Justice isn't supposed to depend on who you know. But to some extent, it may have in Ohio County earlier this month.
As we have reported, Wheeling police arrested a woman on a DUI charge on Nov. 10. She was with a man who police say also was intoxicated. He was issued a citation for failure to produce a driver's license, then released.
Before the man was released, he told police he knows both the current and former sheriffs of Ohio County. He also mentioned he is related to a magistrate. That does not seem to have affected how he was treated by Wheeling police.
Then, police began to transport the woman to the Northern Regional Jail in Moundsville. While en route, they were contacted by Ohio County Magistrate Patricia Murphy, the arrested man's cousin.
Murphy, who was the on-duty magistrate at the time, told officers to turn around and take the woman to the magistrate court in Wheeling.
There, according to Murphy, she arraigned the woman and released her in the custody of another woman. Police dispute that, saying Murphy began but did not complete the arraignment process.
At some point, Murphy asked that officers not include her name on their report of the incident.
Murphy insists she did nothing improper, but merely treated the woman as she would have anyone arrested for first-offense DUI. The state Supreme Court, which oversees magistrates, agrees Murphy was within the bounds of her authority.
But Deputy Police Chief Martin Kimball told our reporter what happened after the arrest was "highly irregular."
Obviously, had Murphy not intervened, the woman probably would have spent the night in jail. That is not uncommon in DUI cases.

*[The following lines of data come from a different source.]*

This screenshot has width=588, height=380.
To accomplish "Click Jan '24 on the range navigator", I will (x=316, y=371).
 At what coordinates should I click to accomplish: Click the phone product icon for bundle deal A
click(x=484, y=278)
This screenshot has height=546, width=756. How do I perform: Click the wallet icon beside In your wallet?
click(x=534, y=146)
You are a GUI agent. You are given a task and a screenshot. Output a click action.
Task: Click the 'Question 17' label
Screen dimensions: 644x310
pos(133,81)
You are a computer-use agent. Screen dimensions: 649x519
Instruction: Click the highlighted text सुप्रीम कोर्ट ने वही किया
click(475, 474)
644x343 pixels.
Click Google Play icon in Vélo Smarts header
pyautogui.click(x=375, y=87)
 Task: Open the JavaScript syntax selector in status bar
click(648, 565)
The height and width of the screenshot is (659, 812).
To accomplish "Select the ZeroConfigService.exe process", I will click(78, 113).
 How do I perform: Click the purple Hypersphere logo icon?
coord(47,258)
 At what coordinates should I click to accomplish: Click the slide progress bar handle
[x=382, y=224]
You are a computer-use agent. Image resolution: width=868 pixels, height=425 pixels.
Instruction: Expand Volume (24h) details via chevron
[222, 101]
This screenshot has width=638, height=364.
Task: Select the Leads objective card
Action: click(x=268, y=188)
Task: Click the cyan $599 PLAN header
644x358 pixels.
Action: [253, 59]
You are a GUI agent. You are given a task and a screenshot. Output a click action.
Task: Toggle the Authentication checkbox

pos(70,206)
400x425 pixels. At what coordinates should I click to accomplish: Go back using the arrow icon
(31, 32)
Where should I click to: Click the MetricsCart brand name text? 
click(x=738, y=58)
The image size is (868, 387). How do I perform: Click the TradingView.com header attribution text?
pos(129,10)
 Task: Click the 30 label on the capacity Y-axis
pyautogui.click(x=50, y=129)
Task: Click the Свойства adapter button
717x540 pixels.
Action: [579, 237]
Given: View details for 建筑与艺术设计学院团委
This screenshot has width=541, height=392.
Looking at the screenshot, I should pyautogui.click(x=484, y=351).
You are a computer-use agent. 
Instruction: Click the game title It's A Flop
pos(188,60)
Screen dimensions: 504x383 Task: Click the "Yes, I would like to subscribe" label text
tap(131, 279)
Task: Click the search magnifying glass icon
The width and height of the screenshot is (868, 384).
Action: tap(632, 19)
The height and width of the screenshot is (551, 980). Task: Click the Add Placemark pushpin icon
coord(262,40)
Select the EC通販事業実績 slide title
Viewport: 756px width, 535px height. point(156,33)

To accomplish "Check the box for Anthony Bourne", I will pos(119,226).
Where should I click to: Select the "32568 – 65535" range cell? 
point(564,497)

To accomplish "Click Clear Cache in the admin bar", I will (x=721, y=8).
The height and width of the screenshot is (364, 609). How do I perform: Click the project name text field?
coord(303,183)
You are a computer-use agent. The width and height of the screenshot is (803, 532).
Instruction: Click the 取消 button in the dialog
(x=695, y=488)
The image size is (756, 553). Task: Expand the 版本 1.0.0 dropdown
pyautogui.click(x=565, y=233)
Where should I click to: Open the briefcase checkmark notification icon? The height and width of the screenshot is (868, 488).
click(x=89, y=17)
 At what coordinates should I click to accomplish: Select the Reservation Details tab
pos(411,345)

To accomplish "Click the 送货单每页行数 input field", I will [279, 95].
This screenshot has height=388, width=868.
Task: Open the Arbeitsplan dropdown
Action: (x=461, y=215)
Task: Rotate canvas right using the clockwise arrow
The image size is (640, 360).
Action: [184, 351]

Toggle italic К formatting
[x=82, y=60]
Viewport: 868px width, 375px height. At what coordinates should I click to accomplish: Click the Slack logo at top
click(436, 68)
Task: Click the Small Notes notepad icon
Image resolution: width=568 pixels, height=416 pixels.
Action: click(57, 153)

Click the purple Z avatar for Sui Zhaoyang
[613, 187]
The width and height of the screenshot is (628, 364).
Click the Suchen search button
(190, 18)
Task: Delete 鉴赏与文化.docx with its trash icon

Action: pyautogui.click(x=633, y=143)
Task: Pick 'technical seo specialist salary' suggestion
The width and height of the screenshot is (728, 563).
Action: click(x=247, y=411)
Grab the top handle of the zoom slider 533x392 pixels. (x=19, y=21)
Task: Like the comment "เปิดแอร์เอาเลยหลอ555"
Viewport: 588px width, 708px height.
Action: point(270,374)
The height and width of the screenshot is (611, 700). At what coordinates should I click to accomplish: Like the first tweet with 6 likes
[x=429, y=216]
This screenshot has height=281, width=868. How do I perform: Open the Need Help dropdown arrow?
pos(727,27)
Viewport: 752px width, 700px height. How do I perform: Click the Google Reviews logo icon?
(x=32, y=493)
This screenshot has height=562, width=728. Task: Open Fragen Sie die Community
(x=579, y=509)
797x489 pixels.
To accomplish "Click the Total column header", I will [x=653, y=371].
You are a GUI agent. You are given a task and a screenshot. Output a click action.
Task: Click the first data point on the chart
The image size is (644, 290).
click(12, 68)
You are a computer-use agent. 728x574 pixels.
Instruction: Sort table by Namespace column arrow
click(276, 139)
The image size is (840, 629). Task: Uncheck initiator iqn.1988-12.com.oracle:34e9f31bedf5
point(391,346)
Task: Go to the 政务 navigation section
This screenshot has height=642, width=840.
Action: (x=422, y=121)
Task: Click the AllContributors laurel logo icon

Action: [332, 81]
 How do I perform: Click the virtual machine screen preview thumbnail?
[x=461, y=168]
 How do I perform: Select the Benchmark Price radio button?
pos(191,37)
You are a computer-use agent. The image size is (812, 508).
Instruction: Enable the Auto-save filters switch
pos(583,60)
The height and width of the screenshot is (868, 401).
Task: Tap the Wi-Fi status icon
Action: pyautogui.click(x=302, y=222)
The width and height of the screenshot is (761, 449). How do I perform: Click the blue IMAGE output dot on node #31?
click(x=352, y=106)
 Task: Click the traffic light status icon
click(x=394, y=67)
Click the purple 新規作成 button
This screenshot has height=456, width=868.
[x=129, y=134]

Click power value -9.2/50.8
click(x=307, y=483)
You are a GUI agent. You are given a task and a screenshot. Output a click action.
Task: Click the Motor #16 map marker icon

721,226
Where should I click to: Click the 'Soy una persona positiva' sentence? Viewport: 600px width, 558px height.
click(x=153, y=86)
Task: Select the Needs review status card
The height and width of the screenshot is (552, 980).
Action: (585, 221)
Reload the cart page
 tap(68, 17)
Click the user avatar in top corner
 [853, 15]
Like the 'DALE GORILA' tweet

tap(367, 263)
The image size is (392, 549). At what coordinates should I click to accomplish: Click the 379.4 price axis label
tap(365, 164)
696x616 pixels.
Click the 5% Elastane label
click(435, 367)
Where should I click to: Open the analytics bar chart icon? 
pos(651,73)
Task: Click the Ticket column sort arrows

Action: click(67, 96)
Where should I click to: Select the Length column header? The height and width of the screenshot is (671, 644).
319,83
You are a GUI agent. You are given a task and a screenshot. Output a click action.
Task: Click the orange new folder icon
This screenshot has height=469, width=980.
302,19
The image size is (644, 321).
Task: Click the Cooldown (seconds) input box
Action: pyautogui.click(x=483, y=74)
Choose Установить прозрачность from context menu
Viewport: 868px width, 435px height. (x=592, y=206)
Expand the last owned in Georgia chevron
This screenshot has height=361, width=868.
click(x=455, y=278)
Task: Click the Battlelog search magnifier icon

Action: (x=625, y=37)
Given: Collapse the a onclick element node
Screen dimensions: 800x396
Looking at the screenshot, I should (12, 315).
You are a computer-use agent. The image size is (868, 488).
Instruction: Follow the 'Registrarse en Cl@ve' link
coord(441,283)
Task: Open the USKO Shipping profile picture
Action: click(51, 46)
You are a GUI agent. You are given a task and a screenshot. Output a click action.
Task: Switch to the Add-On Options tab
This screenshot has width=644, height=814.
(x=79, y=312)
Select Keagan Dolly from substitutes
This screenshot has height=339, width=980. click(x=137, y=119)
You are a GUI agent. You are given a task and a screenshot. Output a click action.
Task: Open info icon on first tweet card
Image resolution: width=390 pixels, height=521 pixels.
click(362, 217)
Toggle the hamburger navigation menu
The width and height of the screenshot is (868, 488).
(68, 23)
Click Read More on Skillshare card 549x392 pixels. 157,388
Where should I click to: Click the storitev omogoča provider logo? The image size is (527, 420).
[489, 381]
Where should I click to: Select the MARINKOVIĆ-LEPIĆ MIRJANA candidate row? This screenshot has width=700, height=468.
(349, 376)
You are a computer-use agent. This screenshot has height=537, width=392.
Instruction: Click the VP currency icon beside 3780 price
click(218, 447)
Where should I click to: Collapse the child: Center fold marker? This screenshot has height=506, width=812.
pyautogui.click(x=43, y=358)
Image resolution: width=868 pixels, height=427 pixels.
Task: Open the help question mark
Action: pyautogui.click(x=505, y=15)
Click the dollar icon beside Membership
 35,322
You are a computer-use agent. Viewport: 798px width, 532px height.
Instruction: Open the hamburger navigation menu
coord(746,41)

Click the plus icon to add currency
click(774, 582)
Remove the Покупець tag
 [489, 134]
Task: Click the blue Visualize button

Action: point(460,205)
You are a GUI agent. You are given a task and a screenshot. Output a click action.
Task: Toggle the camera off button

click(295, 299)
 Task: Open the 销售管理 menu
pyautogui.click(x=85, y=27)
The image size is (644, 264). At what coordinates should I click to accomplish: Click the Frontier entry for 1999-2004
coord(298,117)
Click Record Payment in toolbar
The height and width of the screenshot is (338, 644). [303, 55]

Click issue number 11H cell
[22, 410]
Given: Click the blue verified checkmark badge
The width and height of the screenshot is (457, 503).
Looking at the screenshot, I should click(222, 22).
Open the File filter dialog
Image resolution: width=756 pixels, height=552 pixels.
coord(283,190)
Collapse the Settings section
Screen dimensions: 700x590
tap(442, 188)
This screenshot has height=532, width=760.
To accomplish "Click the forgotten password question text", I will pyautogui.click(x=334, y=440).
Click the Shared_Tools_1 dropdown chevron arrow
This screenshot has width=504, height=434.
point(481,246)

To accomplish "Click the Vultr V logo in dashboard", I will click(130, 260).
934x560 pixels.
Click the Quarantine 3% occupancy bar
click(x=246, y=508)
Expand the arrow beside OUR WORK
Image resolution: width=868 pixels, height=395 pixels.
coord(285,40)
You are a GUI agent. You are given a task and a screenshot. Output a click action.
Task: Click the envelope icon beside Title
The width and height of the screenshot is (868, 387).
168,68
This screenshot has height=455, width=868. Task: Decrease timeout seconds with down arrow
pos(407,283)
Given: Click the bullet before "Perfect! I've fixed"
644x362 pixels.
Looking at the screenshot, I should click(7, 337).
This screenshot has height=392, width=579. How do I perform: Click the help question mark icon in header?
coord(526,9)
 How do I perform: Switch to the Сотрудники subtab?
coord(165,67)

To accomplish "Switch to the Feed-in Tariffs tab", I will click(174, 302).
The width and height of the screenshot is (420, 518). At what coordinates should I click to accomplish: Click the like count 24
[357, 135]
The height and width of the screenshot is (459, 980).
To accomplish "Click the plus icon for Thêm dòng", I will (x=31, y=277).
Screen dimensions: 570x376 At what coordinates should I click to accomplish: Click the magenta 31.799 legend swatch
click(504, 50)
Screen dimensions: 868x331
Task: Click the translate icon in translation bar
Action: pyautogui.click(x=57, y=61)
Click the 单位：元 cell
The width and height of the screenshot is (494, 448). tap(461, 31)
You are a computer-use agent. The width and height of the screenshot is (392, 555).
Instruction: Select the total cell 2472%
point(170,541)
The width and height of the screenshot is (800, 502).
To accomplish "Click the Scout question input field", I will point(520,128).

It is clear that at some point in the process, Murphy became aware her cousin was involved. At that point the prudent thing to have done would have been to call in another magistrate, to avoid any appearance of conflict of interest.
Even with four magistrates in Ohio County, it is inevitable all will find themselves with cases involving people they know, from time to time. Again, that is unavoidable.
But appearances are important, especially when they concern perceptions of the justice system. That needs to be taken into account by magistrates, who should avoid situations in which family relationships may result in accusations of favoritism.